In fact, it’ll completely image the available sky every few nights. And then petabytes of data will be released onto the internet, available for astronomers to pore over.

Want to find asteroids, just look through the LSST records. Want to know how fast the Universe is expanding, dig through the data. LSST is going to look everywhere and anywhere every couple of nights, and then provide this data to scientists to make discoveries.

Assuming the construction isn’t delayed, the Large Synoptic Survey Telescope should see first light in 2019. Shortly after that, it’ll be disgorging mountains of astronomical data onto the internet.

And shortly after that, I suspect, we’ll start to hear everything the Universe was doing when we weren’t watching before. Because now, thanks to LSST, we’ll be watching all the time.

3 Replies to “What Does the Universe Do When We’re Not Looking?”

  1. Confusion between Mira and Cepheid variables in paragraph 1. The Cepheids are the basis of the extragalactic distance scale based on their period-luminosity relationship, as discovered by Henrietta Leavitt in 1912.

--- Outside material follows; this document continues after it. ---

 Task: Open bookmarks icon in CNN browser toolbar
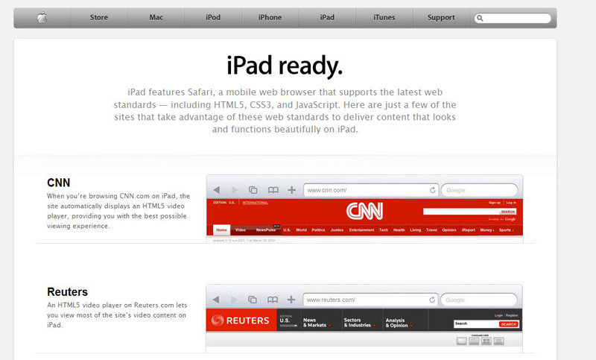point(273,190)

    1. Concur w/timk: Mira variables are stars in the late stages of stellar life, but Cepheid variables are what Edwin Hubble used. Mira variables are not consistent in their brightness curves, while Cepheids are remarkably so which is what allows them to be used as standard candles for all distances where we can resolve them individually.

  2. New toyyyys!

    I, for one, am looking forward to being able to wallpaper the rumpus room with an LSST deep-field view where the Full Moon would be half a meter across. Of course I would then add a glow-in-the-dark decal of said Moon at said resolution, and instantly become the coolest dad my kids have ever known.